**Directions:**
Taking the listing below, restate word for word each line from the line with "You are a GUI" to the line with "Screen dimensions: 938x669", ends included, and stop there.

**Recorded information:**
= = = = =
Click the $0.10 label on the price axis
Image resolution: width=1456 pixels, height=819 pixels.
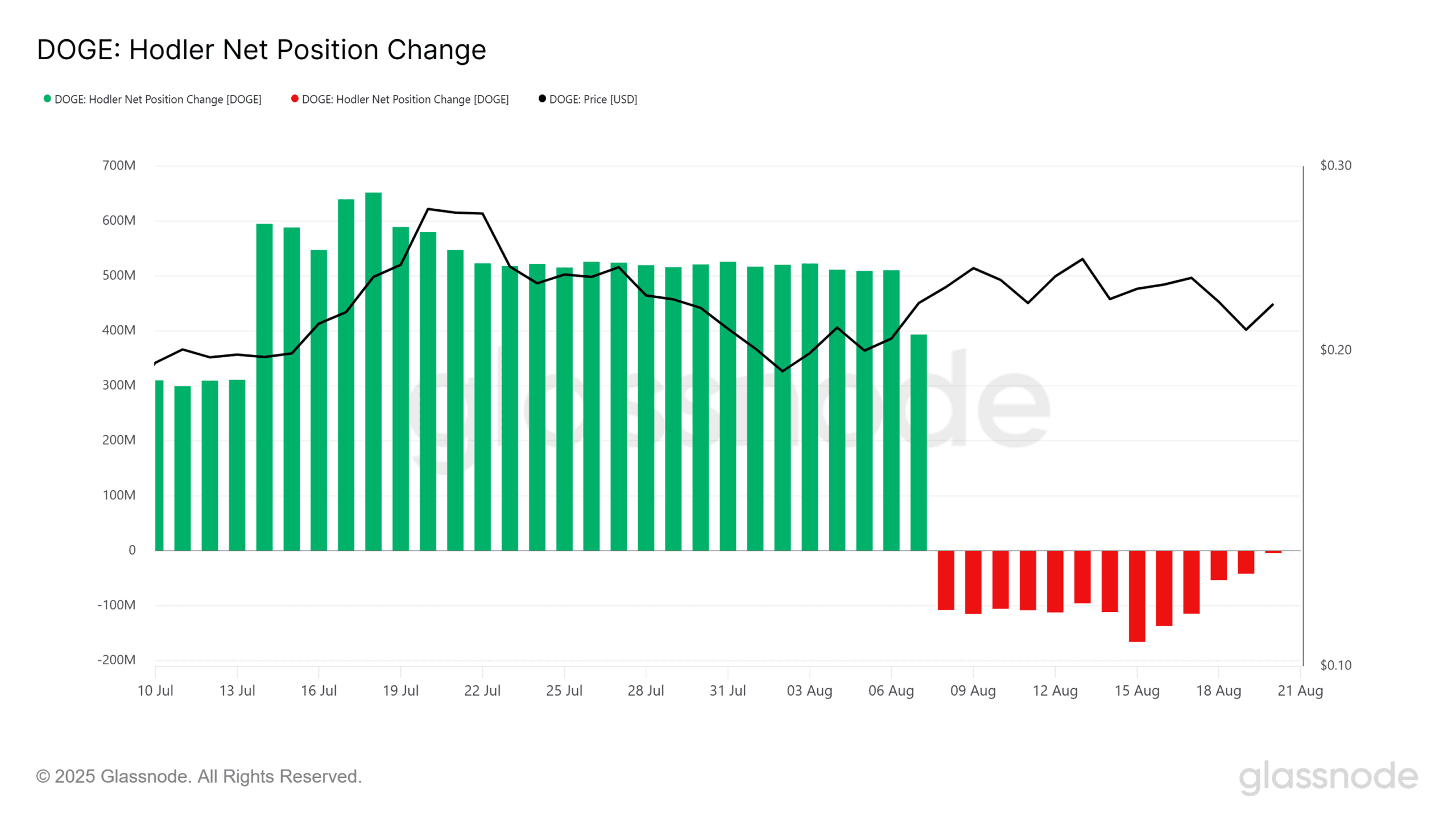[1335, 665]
= = = = =
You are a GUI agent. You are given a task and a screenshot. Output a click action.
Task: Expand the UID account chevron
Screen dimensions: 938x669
= = = = =
**Response box:**
You are a GUI agent. You are given a task and a screenshot. Output a click action.
Task: Expand the UID account chevron
Screen dimensions: 938x669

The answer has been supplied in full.